In 1935 Fitzgerald felt he had one more chance to write and visited the Grove Park Inn with its magnificent views of the Blue Ridge Mountains, clean air and luxury accommodations to tame his insatiable desire for alcohol and write a new novel. He decided if only he could omit gin he would cure himself and switched to a case of beer a day. He also decided his wife was unresponsive to his need for her literary expertise and he flirted a great deal while in Asheville with other women perhaps to recapture or add to the long line of women who functioned to inspire him. Zelda once accused him of plagiarism when she noticed some of his novel taken directly from her diary. They agreed that the semi- autobiographical nature of his work should be a combined effort and joined forces to improve his career.
Mr. Fitzgerald was named for his relative Francis Scott Key who of course gave America the Star Spangled Banner. Francis Scott Fitzgerald spent his early years in Minnesota born to an upper middle class family he also went to private schools eventually made his way to New Jersey to attend Newman High School a Catholic prep school in Hackensack. After graduating he stayed in New Jersey and enrolled in Princeton. As a matriculated Princeton student he met, fell into deep infatuation with Ginevra King who he dated and lost and eventually caused him to flunk out of Princeton University before graduating. Yes, attachments according to the Buddha cause suffering, a concept probably not entertained by Fitzgerald. Since WWI was raging he enlisted but it was toward the end of the war, so he never deployed out of the United States.

INFORMATION PROVIDED:
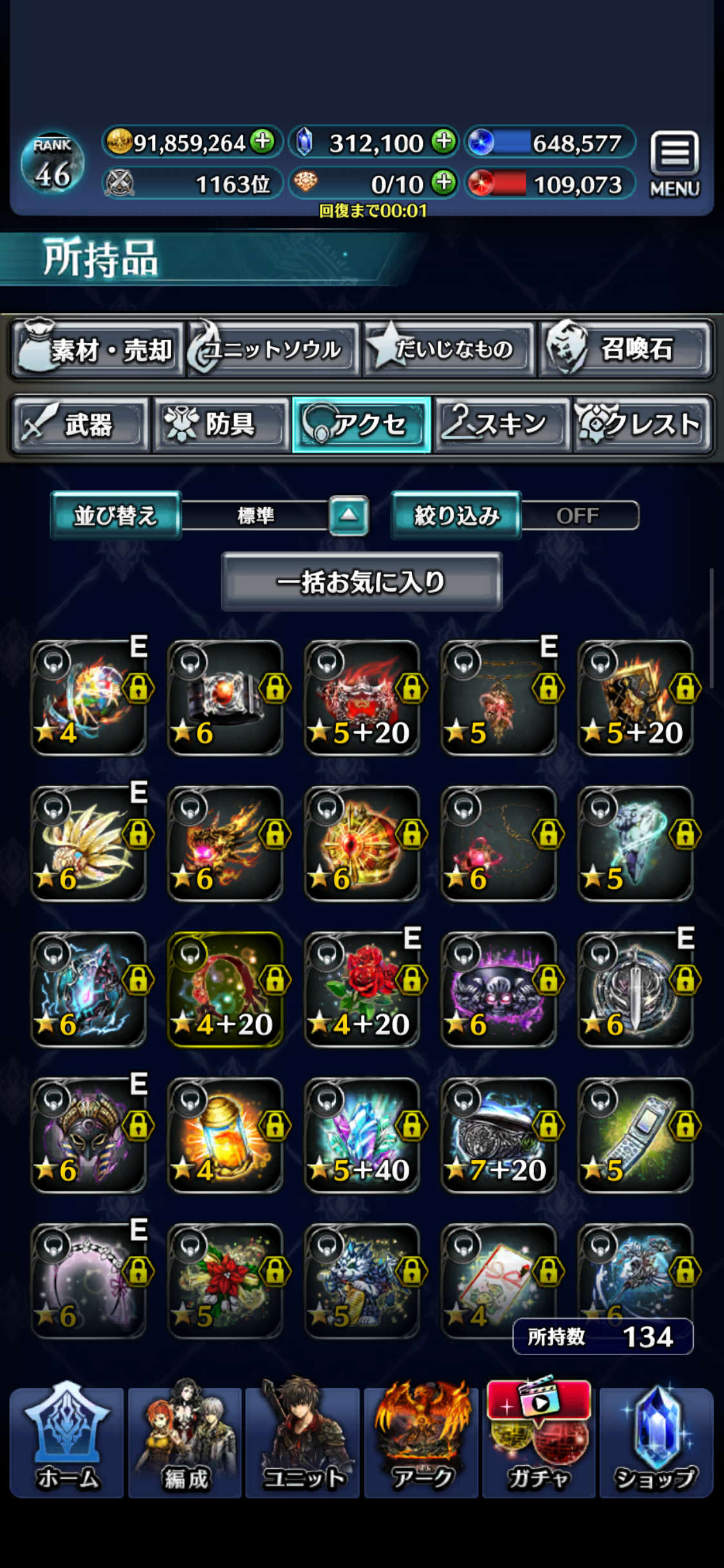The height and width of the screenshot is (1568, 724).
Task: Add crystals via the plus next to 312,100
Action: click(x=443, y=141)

TASK REQUIREMENTS:
- 1) Answer these questions from the Fitzgerald passage:
(a) What did Fitzgerald switch to in 1935 after deciding to omit gin?
(b) Which relative was Fitzgerald named for?
(c) What school in Hackensack did he attend?
- 2) Resume the Fitzgerald passage, beginning right after its last sentence.

ANSWERS PER TASK:
- 1)
(a) A case of beer a day.
(b) Francis Scott Key.
(c) Newman High School, a Catholic prep school.

- 2)
Fitzgerald’s first novel was published in 1920, he called it This Side Of Paradise taking the title from Tiare Tahiti a poem by Brooke. It told his semi autobiographical story of being a Princeton student at the lower end of the social economic status, love lost, greed and status seeking. This was followed by three more novels, Beautiful and the Damned in 1922 this time about an affluent Harvard culture. In 1925 he wrote what many consider to be his masterpiece if not one of the greatest American novels ever written, The Great Gatsby detailing social climbing ambition, greed, and unrequited love during the party days of heavy drinking in the Jazz Age. Tender Is the Night published in 1934 detailing the marriage and the psychological intervention set in France. The Last Tycoon written in 1940 was not completed by Fitzgerald as he died from a heart attack and complications of alcohol addiction that year.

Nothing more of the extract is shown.